-- START GIVEN RECORDS --

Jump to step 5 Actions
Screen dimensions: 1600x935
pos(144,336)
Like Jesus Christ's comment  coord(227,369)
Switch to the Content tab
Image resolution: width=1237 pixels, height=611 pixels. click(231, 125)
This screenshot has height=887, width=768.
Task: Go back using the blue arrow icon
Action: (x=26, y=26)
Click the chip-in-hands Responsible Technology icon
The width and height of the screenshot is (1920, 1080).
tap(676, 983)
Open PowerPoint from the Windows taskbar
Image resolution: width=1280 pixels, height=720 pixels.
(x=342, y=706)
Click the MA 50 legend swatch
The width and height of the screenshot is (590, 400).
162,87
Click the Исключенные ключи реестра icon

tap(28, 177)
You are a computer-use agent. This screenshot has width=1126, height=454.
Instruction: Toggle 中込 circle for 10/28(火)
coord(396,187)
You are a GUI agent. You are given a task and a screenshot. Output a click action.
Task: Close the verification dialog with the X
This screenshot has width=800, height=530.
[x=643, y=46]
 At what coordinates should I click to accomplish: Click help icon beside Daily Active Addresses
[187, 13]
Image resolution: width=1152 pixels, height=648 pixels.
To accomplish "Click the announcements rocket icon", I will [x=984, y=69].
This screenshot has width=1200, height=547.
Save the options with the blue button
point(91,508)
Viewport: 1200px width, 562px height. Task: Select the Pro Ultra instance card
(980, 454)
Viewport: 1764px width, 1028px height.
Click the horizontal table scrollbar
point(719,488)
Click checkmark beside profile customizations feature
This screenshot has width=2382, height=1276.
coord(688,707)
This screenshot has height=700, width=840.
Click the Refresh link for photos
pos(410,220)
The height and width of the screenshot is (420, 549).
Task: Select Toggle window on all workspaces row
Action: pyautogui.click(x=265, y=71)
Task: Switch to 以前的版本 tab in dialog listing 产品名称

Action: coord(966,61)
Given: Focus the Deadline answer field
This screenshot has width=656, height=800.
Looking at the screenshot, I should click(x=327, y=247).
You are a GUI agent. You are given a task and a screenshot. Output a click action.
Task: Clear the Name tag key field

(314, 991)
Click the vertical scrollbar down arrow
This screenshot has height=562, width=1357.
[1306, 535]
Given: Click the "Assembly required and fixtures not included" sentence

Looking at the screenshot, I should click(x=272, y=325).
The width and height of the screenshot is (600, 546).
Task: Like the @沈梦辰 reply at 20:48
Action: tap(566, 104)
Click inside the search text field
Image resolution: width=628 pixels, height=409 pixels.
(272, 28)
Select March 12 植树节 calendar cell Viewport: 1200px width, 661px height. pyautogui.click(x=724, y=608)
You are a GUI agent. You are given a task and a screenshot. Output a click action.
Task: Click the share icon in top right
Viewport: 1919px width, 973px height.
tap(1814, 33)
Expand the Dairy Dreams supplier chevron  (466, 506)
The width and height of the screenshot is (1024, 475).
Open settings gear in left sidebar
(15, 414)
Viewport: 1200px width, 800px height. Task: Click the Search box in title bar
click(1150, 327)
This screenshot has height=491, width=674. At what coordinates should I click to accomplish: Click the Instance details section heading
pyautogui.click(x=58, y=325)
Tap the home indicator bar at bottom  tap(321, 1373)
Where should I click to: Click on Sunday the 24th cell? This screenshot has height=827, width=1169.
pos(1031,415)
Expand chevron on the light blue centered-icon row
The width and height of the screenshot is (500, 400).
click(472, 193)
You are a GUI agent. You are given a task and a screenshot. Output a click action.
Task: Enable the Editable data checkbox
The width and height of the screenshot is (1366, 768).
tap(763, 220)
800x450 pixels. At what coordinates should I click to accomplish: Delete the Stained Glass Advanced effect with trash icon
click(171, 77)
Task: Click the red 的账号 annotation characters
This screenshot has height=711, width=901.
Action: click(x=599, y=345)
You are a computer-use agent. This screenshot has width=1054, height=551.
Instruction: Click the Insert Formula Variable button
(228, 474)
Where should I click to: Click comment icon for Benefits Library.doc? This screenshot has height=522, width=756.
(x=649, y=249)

-- END GIVEN RECORDS --

Copy the data above without any changes, starting from the first line and ending with the line that contains "coord(396,187)", including that line.

**THE COMPLETED TASK**
Jump to step 5 Actions
Screen dimensions: 1600x935
pos(144,336)
Like Jesus Christ's comment  coord(227,369)
Switch to the Content tab
Image resolution: width=1237 pixels, height=611 pixels. click(231, 125)
This screenshot has height=887, width=768.
Task: Go back using the blue arrow icon
Action: (x=26, y=26)
Click the chip-in-hands Responsible Technology icon
The width and height of the screenshot is (1920, 1080).
tap(676, 983)
Open PowerPoint from the Windows taskbar
Image resolution: width=1280 pixels, height=720 pixels.
(x=342, y=706)
Click the MA 50 legend swatch
The width and height of the screenshot is (590, 400).
162,87
Click the Исключенные ключи реестра icon

tap(28, 177)
You are a computer-use agent. This screenshot has width=1126, height=454.
Instruction: Toggle 中込 circle for 10/28(火)
coord(396,187)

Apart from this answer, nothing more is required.